→ **PROBLEM STATEMENT**: Will you quote all of the entries, word for word?

→ **RECORD EXCERPTS**:

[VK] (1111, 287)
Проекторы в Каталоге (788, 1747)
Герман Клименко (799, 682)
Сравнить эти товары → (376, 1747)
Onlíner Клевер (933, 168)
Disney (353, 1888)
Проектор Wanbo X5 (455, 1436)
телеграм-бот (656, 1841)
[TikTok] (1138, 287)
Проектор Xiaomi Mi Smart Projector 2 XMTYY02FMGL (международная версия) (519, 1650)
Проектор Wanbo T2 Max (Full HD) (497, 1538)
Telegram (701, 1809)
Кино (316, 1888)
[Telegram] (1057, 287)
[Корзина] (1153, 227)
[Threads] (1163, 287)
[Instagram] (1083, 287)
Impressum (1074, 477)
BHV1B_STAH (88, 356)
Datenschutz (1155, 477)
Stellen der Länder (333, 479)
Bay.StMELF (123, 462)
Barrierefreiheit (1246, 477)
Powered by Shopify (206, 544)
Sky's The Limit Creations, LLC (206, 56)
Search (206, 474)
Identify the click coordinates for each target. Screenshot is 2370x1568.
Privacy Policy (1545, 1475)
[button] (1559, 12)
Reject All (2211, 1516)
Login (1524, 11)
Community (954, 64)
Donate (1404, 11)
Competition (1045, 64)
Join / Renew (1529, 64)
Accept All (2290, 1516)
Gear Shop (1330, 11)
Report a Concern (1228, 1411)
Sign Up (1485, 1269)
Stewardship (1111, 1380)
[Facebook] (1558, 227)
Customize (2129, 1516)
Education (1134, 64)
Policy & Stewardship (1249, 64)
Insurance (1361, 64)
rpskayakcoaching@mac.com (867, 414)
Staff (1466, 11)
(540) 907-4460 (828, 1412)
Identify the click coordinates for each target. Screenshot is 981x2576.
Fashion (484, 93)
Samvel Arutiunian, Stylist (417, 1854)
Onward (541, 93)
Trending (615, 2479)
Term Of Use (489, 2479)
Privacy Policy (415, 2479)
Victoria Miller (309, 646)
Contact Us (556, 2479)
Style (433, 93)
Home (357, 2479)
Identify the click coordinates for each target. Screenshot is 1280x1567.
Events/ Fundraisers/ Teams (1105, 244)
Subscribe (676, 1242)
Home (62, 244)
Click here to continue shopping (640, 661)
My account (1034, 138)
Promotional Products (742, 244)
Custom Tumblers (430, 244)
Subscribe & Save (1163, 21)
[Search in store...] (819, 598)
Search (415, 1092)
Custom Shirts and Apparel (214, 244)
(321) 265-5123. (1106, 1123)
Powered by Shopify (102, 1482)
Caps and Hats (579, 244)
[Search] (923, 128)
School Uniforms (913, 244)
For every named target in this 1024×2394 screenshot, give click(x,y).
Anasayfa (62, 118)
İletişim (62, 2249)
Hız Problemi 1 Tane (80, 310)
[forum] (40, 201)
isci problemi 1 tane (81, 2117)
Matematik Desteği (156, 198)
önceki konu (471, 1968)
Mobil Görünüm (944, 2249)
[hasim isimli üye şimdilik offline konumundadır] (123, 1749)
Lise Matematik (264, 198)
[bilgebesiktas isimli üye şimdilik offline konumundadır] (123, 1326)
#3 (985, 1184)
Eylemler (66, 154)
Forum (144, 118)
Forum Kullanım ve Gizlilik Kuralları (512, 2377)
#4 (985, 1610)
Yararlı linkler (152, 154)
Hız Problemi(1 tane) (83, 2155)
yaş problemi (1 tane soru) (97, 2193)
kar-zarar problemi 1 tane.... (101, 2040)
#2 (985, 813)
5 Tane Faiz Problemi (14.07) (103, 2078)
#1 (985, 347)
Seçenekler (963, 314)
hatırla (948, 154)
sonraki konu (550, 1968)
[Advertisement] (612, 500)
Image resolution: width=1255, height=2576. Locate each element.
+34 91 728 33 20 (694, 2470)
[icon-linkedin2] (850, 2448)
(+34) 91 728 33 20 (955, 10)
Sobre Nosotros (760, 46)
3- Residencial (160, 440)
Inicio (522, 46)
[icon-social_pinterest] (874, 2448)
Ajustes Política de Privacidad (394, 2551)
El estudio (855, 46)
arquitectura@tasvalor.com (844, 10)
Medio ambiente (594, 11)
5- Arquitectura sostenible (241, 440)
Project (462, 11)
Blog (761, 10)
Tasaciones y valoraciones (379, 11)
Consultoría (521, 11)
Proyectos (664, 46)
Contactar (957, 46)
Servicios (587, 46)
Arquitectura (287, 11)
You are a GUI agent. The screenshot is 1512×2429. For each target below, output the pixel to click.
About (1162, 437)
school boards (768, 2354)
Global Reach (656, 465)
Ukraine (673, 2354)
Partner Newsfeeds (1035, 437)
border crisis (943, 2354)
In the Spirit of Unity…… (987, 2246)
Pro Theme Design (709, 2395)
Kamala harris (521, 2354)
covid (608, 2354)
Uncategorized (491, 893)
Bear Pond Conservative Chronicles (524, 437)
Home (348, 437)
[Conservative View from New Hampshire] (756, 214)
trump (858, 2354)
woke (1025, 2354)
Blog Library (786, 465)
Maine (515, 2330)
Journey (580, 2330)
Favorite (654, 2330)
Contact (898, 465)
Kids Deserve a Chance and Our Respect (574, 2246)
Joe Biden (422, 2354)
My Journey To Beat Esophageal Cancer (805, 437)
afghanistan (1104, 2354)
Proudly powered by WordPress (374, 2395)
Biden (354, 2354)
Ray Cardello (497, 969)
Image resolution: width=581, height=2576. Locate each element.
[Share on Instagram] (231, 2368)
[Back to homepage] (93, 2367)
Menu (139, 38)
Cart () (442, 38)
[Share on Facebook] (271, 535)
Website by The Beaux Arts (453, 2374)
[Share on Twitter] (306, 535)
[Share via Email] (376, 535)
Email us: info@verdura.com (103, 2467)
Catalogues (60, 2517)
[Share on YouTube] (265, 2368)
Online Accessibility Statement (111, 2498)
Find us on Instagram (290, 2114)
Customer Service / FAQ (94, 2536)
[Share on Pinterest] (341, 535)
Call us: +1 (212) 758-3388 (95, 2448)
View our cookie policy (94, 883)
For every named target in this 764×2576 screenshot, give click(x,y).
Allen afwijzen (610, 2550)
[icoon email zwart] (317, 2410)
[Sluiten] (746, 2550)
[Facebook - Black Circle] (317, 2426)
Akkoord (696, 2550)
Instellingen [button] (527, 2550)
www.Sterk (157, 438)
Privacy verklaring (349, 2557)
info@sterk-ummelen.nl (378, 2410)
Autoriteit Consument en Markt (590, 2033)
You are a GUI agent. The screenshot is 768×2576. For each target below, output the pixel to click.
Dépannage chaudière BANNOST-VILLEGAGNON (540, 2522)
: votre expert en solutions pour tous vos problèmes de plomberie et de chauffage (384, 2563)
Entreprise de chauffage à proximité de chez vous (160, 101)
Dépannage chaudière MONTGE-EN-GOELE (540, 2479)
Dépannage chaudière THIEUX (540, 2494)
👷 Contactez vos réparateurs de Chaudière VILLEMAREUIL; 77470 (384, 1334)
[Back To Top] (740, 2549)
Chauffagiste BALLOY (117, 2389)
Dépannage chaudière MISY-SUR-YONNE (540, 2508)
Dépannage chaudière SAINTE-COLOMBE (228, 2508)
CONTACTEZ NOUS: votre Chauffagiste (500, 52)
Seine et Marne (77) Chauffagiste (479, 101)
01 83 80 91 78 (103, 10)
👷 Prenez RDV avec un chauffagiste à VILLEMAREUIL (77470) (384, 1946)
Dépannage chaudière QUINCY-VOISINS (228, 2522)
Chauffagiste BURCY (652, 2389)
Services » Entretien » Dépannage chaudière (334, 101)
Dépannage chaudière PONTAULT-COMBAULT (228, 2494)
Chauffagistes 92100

→ **FINISHED TASK**:
[VK] (1111, 287)
Проекторы в Каталоге (788, 1747)
Герман Клименко (799, 682)
Сравнить эти товары → (376, 1747)
Onlíner Клевер (933, 168)
Disney (353, 1888)
Проектор Wanbo X5 (455, 1436)
телеграм-бот (656, 1841)
[TikTok] (1138, 287)
Проектор Xiaomi Mi Smart Projector 2 XMTYY02FMGL (международная версия) (519, 1650)
Проектор Wanbo T2 Max (Full HD) (497, 1538)
Telegram (701, 1809)
Кино (316, 1888)
[Telegram] (1057, 287)
[Корзина] (1153, 227)
[Threads] (1163, 287)
[Instagram] (1083, 287)
Impressum (1074, 477)
BHV1B_STAH (88, 356)
Datenschutz (1155, 477)
Stellen der Länder (333, 479)
Bay.StMELF (123, 462)
Barrierefreiheit (1246, 477)
Powered by Shopify (206, 544)
Sky's The Limit Creations, LLC (206, 56)
Search (206, 474)
Identify the click coordinates for each target. Screenshot is 2370x1568.
Privacy Policy (1545, 1475)
[button] (1559, 12)
Reject All (2211, 1516)
Login (1524, 11)
Community (954, 64)
Donate (1404, 11)
Competition (1045, 64)
Join / Renew (1529, 64)
Accept All (2290, 1516)
Gear Shop (1330, 11)
Report a Concern (1228, 1411)
Sign Up (1485, 1269)
Stewardship (1111, 1380)
[Facebook] (1558, 227)
Customize (2129, 1516)
Education (1134, 64)
Policy & Stewardship (1249, 64)
Insurance (1361, 64)
rpskayakcoaching@mac.com (867, 414)
Staff (1466, 11)
(540) 907-4460 (828, 1412)
Identify the click coordinates for each target. Screenshot is 981x2576.
Fashion (484, 93)
Samvel Arutiunian, Stylist (417, 1854)
Onward (541, 93)
Trending (615, 2479)
Term Of Use (489, 2479)
Privacy Policy (415, 2479)
Victoria Miller (309, 646)
Contact Us (556, 2479)
Style (433, 93)
Home (357, 2479)
Identify the click coordinates for each target. Screenshot is 1280x1567.
Events/ Fundraisers/ Teams (1105, 244)
Subscribe (676, 1242)
Home (62, 244)
Click here to continue shopping (640, 661)
My account (1034, 138)
Promotional Products (742, 244)
Custom Tumblers (430, 244)
Subscribe & Save (1163, 21)
[Search in store...] (819, 598)
Search (415, 1092)
Custom Shirts and Apparel (214, 244)
(321) 265-5123. (1106, 1123)
Powered by Shopify (102, 1482)
Caps and Hats (579, 244)
[Search] (923, 128)
School Uniforms (913, 244)
For every named target in this 1024×2394 screenshot, give click(x,y).
Anasayfa (62, 118)
İletişim (62, 2249)
Hız Problemi 1 Tane (80, 310)
[forum] (40, 201)
isci problemi 1 tane (81, 2117)
Matematik Desteği (156, 198)
önceki konu (471, 1968)
Mobil Görünüm (944, 2249)
[hasim isimli üye şimdilik offline konumundadır] (123, 1749)
Lise Matematik (264, 198)
[bilgebesiktas isimli üye şimdilik offline konumundadır] (123, 1326)
#3 (985, 1184)
Eylemler (66, 154)
Forum (144, 118)
Forum Kullanım ve Gizlilik Kuralları (512, 2377)
#4 (985, 1610)
Yararlı linkler (152, 154)
Hız Problemi(1 tane) (83, 2155)
yaş problemi (1 tane soru) (97, 2193)
kar-zarar problemi 1 tane.... (101, 2040)
#2 (985, 813)
5 Tane Faiz Problemi (14.07) (103, 2078)
#1 (985, 347)
Seçenekler (963, 314)
hatırla (948, 154)
sonraki konu (550, 1968)
[Advertisement] (612, 500)
Image resolution: width=1255, height=2576. Locate each element.
+34 91 728 33 20 (694, 2470)
[icon-linkedin2] (850, 2448)
(+34) 91 728 33 20 (955, 10)
Sobre Nosotros (760, 46)
3- Residencial (160, 440)
Inicio (522, 46)
[icon-social_pinterest] (874, 2448)
Ajustes Política de Privacidad (394, 2551)
El estudio (855, 46)
arquitectura@tasvalor.com (844, 10)
Medio ambiente (594, 11)
5- Arquitectura sostenible (241, 440)
Project (462, 11)
Blog (761, 10)
Tasaciones y valoraciones (379, 11)
Consultoría (521, 11)
Proyectos (664, 46)
Contactar (957, 46)
Servicios (587, 46)
Arquitectura (287, 11)
You are a GUI agent. The screenshot is 1512×2429. For each target below, output the pixel to click.
About (1162, 437)
school boards (768, 2354)
Global Reach (656, 465)
Ukraine (673, 2354)
Partner Newsfeeds (1035, 437)
border crisis (943, 2354)
In the Spirit of Unity…… (987, 2246)
Pro Theme Design (709, 2395)
Kamala harris (521, 2354)
covid (608, 2354)
Uncategorized (491, 893)
Bear Pond Conservative Chronicles (524, 437)
Home (348, 437)
[Conservative View from New Hampshire] (756, 214)
trump (858, 2354)
woke (1025, 2354)
Blog Library (786, 465)
Maine (515, 2330)
Journey (580, 2330)
Favorite (654, 2330)
Contact (898, 465)
Kids Deserve a Chance and Our Respect (574, 2246)
Joe Biden (422, 2354)
My Journey To Beat Esophageal Cancer (805, 437)
afghanistan (1104, 2354)
Proudly powered by WordPress (374, 2395)
Biden (354, 2354)
Ray Cardello (497, 969)
Image resolution: width=581, height=2576. Locate each element.
[Share on Instagram] (231, 2368)
[Back to homepage] (93, 2367)
Menu (139, 38)
Cart () (442, 38)
[Share on Facebook] (271, 535)
Website by The Beaux Arts (453, 2374)
[Share on Twitter] (306, 535)
[Share via Email] (376, 535)
Email us: info@verdura.com (103, 2467)
Catalogues (60, 2517)
[Share on YouTube] (265, 2368)
Online Accessibility Statement (111, 2498)
Find us on Instagram (290, 2114)
Customer Service / FAQ (94, 2536)
[Share on Pinterest] (341, 535)
Call us: +1 (212) 758-3388 (95, 2448)
View our cookie policy (94, 883)
For every named target in this 764×2576 screenshot, give click(x,y).
Allen afwijzen (610, 2550)
[icoon email zwart] (317, 2410)
[Sluiten] (746, 2550)
[Facebook - Black Circle] (317, 2426)
Akkoord (696, 2550)
Instellingen [button] (527, 2550)
www.Sterk (157, 438)
Privacy verklaring (349, 2557)
info@sterk-ummelen.nl (378, 2410)
Autoriteit Consument en Markt (590, 2033)
You are a GUI agent. The screenshot is 768×2576. For each target below, output the pixel to click.
Dépannage chaudière BANNOST-VILLEGAGNON (540, 2522)
: votre expert en solutions pour tous vos problèmes de plomberie et de chauffage (384, 2563)
Entreprise de chauffage à proximité de chez vous (160, 101)
Dépannage chaudière MONTGE-EN-GOELE (540, 2479)
Dépannage chaudière THIEUX (540, 2494)
👷 Contactez vos réparateurs de Chaudière VILLEMAREUIL; 77470 (384, 1334)
[Back To Top] (740, 2549)
Chauffagiste BALLOY (117, 2389)
Dépannage chaudière MISY-SUR-YONNE (540, 2508)
Dépannage chaudière SAINTE-COLOMBE (228, 2508)
CONTACTEZ NOUS: votre Chauffagiste (500, 52)
Seine et Marne (77) Chauffagiste (479, 101)
01 83 80 91 78 (103, 10)
👷 Prenez RDV avec un chauffagiste à VILLEMAREUIL (77470) (384, 1946)
Dépannage chaudière QUINCY-VOISINS (228, 2522)
Chauffagiste BURCY (652, 2389)
Services » Entretien » Dépannage chaudière (334, 101)
Dépannage chaudière PONTAULT-COMBAULT (228, 2494)
Chauffagistes 92100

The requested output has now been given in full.